Meet-with-your-accountant | OnDeck Small Business Loans

One of my best friends is a CPA. Although he wasn’t my accountant, he often tried to give me advice (great advice had I paid more attention to him), but I interpreted what he was saying as accounting mumbo jumbo and while I didn’t ignore him, I didn’t pay as much attention to him as I should have. Hindsight being what it is, had I been more engaged in what he had to say, he could have helped me build a more profitable business.

Over the years since then, I’ve come to appreciate the value of the accounting perspective; and were I to start another business, I would expect a more consultative relationship with my accountant.

Does it Make Sense to Consult with Your Accountant?

My focus, as a business owner, was to produce the best product I could and get as many customers to buy it as possible (with a big enough margin to make a profit). Probably not very different than where many business owners focus their time. Had I given my accountant more heed I would have seen more opportunities to reduce costs, invest my profits more efficiently, and ultimate make more of them—make more profits, that is.

My friend argues that every business needs what he calls “A Profit Expert.” I think he’s right. And, although that expert doesn’t necessarily need to be an accountant, your accountant could play that role—or at least help you master that role.

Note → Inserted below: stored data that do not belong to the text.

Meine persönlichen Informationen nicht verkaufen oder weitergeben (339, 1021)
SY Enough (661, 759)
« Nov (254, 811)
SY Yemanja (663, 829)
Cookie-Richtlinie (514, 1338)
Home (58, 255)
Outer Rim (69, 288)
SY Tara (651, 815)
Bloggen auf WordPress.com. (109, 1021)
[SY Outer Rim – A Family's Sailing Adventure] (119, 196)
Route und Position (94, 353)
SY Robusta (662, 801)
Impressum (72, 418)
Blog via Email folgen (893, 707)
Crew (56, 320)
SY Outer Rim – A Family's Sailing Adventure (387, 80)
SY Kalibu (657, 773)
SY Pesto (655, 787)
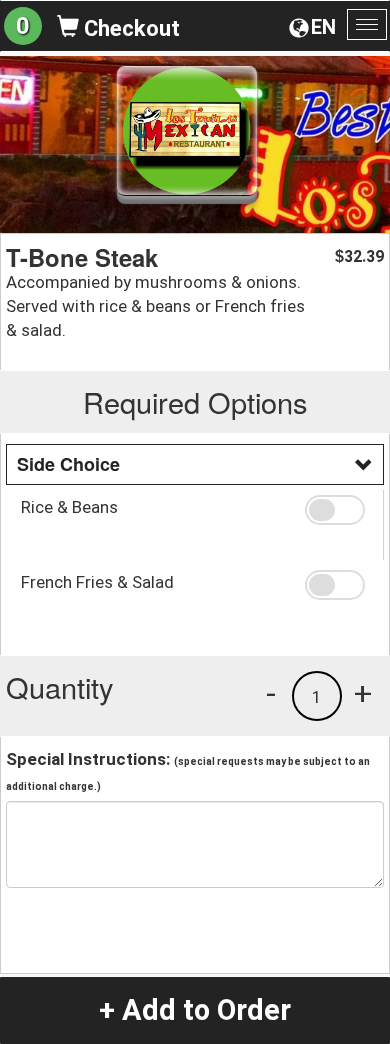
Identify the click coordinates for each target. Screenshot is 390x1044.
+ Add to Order (195, 1010)
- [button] (271, 693)
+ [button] (363, 693)
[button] (337, 510)
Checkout (129, 28)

Because an accountant likely has more access to what’s happening inside your business than anyone else (next to you), they’re in a position to see things or notice trends that you might not.

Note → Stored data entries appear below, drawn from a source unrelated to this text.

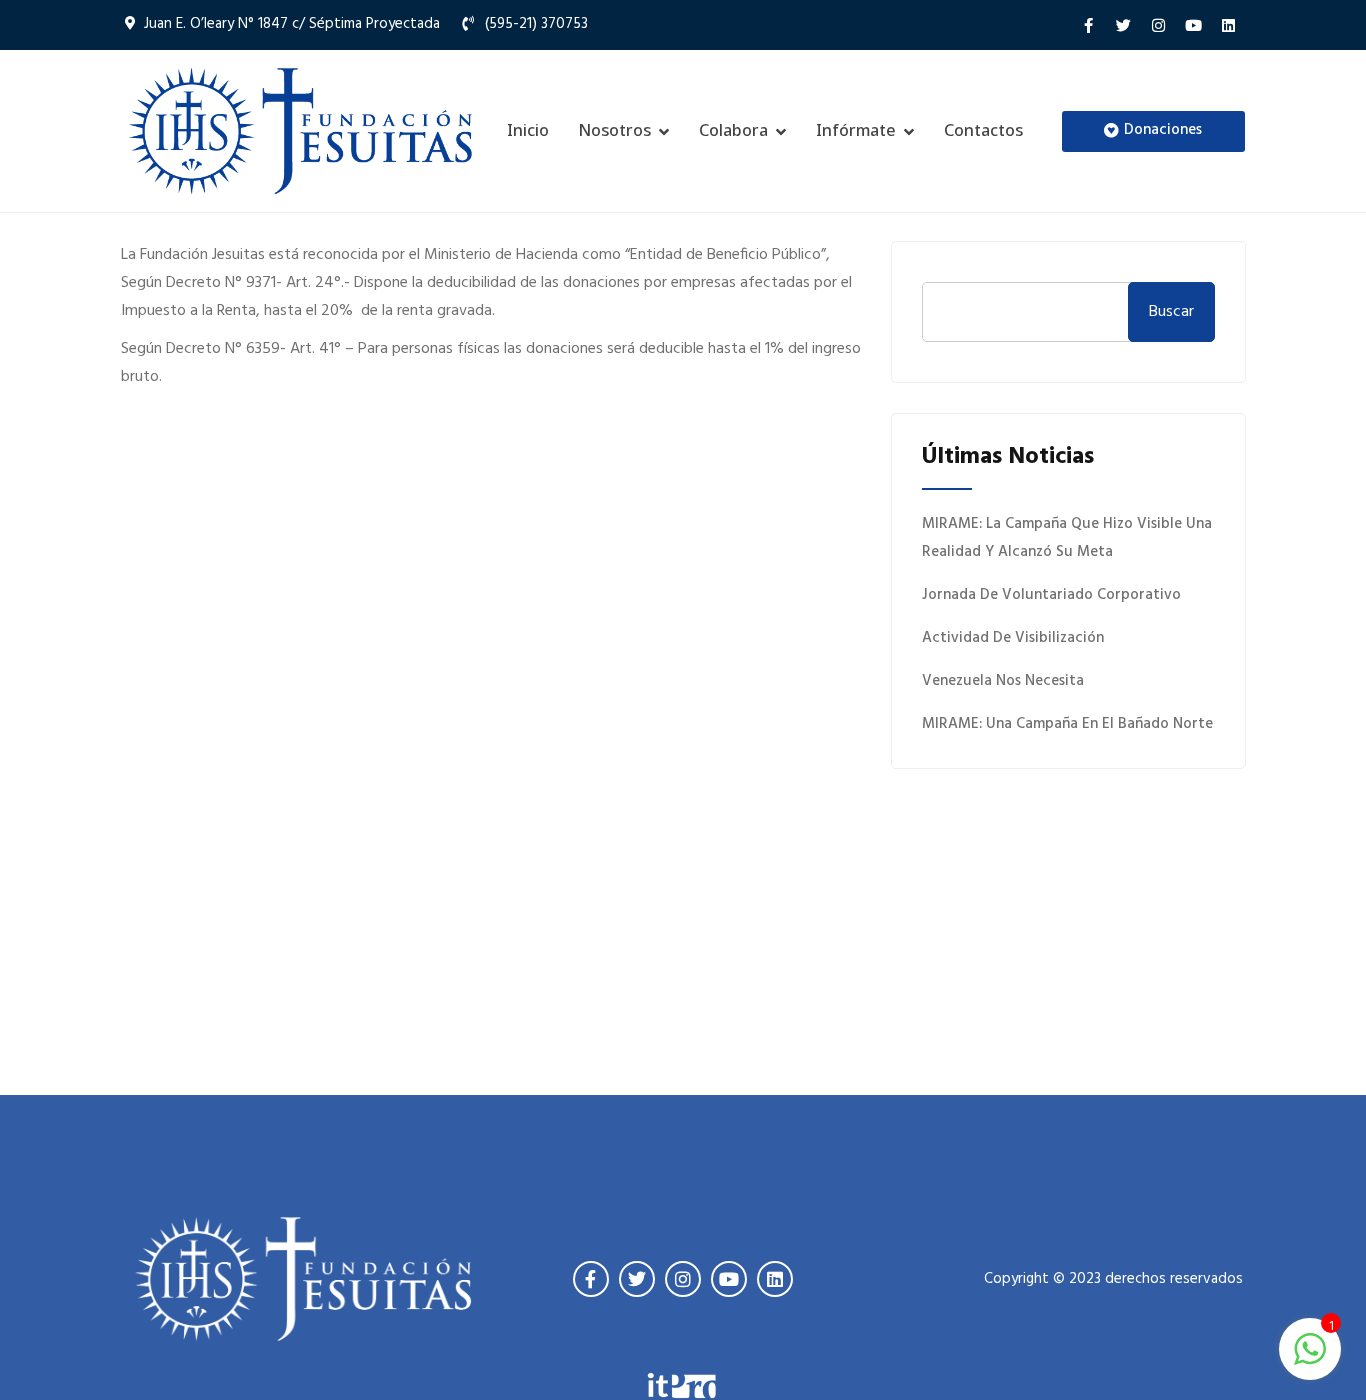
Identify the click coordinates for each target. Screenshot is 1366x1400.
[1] (1310, 1349)
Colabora (733, 130)
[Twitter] (1123, 25)
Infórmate (856, 130)
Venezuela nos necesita (1003, 681)
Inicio (528, 130)
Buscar (1171, 312)
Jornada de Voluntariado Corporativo (1051, 595)
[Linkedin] (1228, 25)
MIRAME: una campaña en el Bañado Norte (1067, 724)
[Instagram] (1158, 25)
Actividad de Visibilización (1013, 638)
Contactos (983, 130)
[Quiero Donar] (1068, 879)
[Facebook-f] (1088, 25)
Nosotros (615, 130)
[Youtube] (1193, 25)
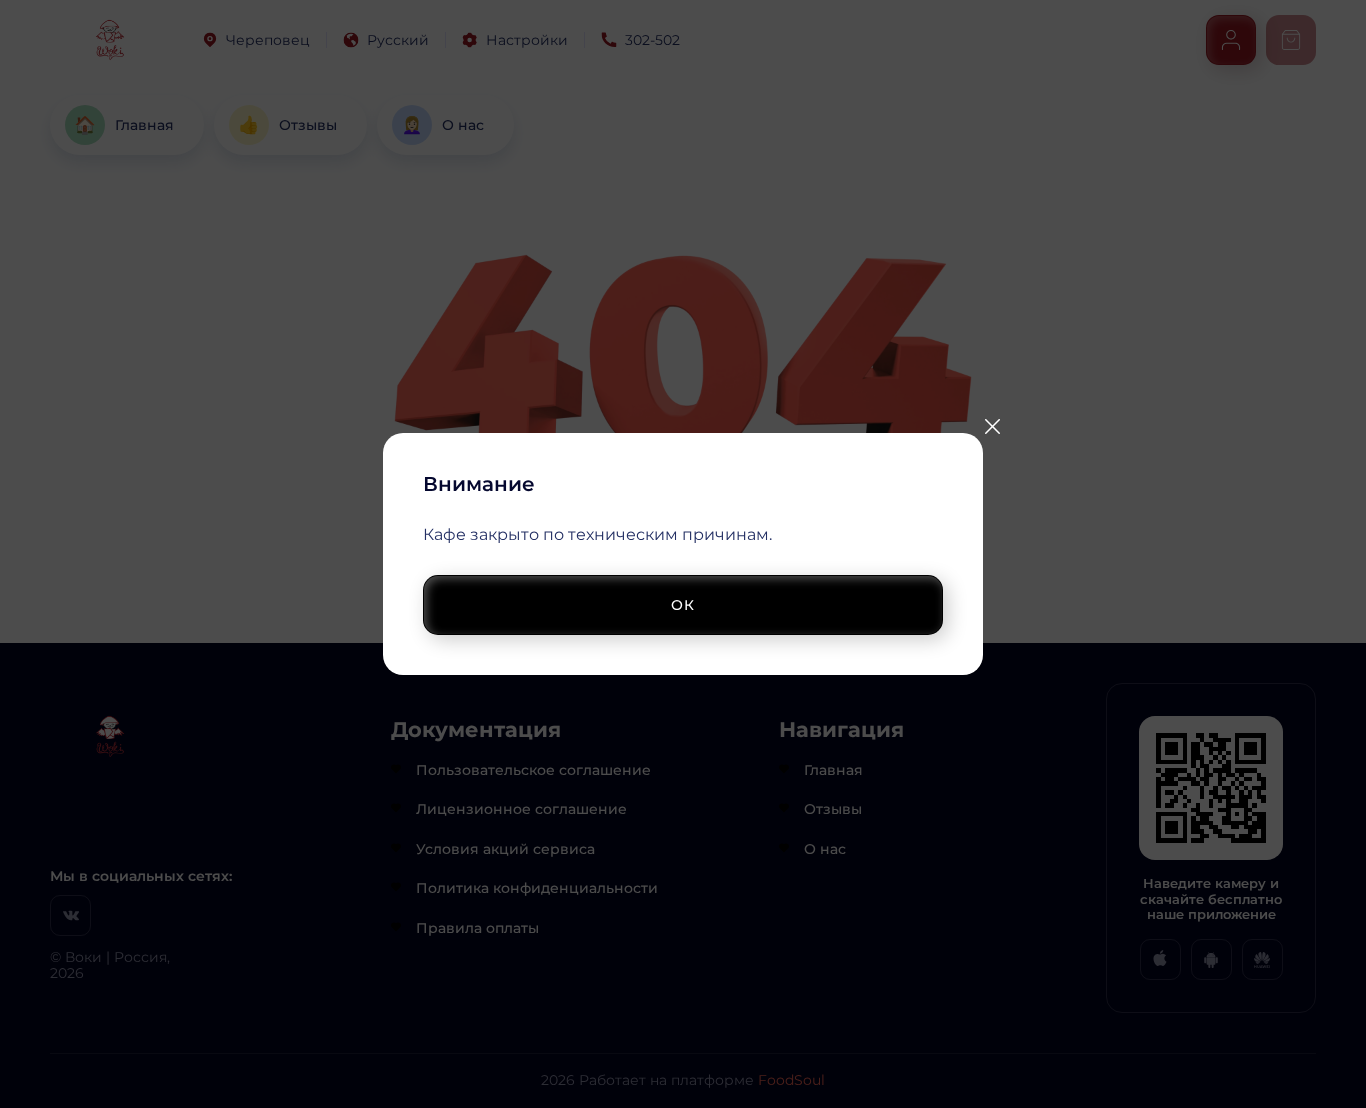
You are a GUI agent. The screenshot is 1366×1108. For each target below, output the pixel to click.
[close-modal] (992, 426)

Their training gives them a different perspective when they look inside your business. This is a valuable perspective that has the potential to make additional profits for your business, if you allow it. Because they offer a dispassionate pair of eyes and can look at your business without the distractions of day-to-day business operations, they may recognize trends in production costs, inventory costs, or other areas of your business that you might not notice in the heat of battle.

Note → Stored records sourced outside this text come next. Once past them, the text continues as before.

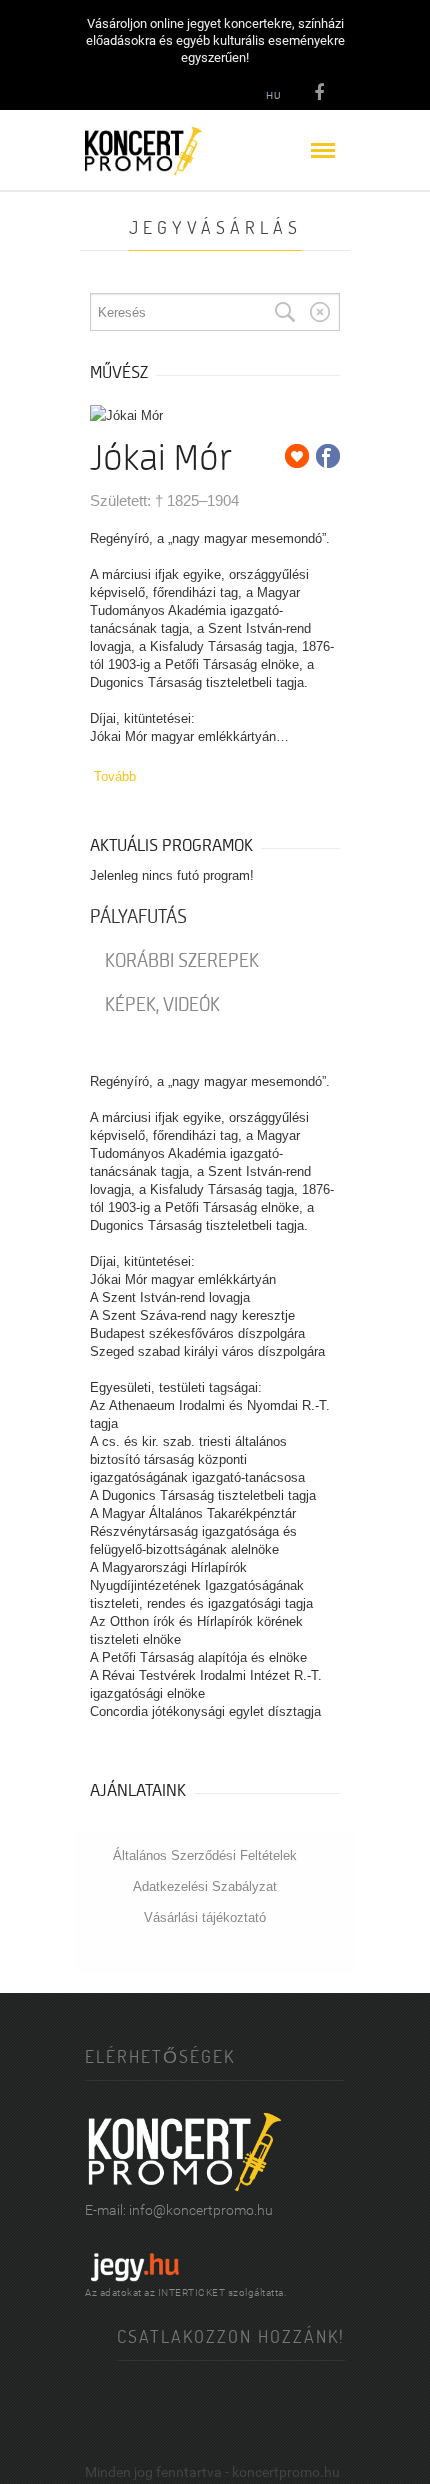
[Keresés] (285, 312)
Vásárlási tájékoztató (205, 1917)
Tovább (115, 776)
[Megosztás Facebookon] (328, 456)
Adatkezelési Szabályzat (205, 1886)
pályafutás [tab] (138, 917)
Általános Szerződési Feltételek (205, 1855)
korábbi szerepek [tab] (182, 961)
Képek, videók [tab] (162, 1005)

How to Initiate a Consultative Relationship with Your Accountant?

The good news is that this will likely be easier than you might think because there are many accountants who would welcome the opportunity to do more than file your taxes. With that in mind, here are four things you can start now to initiate a broader relationship with your accountant:

  1. Start Asking Questions: It might be as simple as asking, “As you go through my books, do you see any place where I might economize to save additional profits?” You may be surprised if he or she immediately has two or three suggestions they offer on the spot. They will also likely volunteer to dive a little deeper and give you a more thorough analysis. Be prepared to pay for any analysis they do (they bill for their time), but they’ll likely be able to tell you before they get started what you can expect they’ll charge. If they don’t have anything to offer or don’t suggest a deeper dive to get you some actionable advice, they likely aren’t the type of accountant you’ll want to build a consultative relationship with. You’re looking for someone who can help you build your business and someone with the skills to help you do it.
  2. Ask to Schedule a Consultation: If you see value in what they suggest or otherwise like what they tell you, it might be worth scheduling a consultation once tax time is over (it’s likely they won’t have much time for this over the next few months). That will give them time to come up with some more concrete advice based upon what they’re seeing in your accounting records.
  3. Determine a Regular Cadence for these Meetings: If you feel like their deep dive provided some good actionable insights that will help you formulate a game plan, this could be something you will want to do on a regular basis. Working with your accountant, determine if a semi-annual, quarterly, or a more frequent meeting schedule is appropriate. Establish an agreed upon budget for the cost of the additional consultation and get started.
  4. Create an Action Plan: Working with your accountant, create an action plan for what you want to tackle, agree on benchmarks and key performance indicators, and start monitoring and measuring to see if the recommendations make a difference. You may be surprised at some of the advice your accountant offers, but you might be even more surprised to see the results of following the advice.

When I think back on the many conversations I had with my accountant, I now recognize there were times when he tried to engage with me at a more consultative level, but I wasn’t interested or wasn’t paying attention and therefore didn’t recognize those opportunities.

Take the first step. Ask if they see anything in your books that could be a red flag, which would demand immediate attention. Taking the relationship with your accountant to the next level could be an invaluable part of building a successful small business.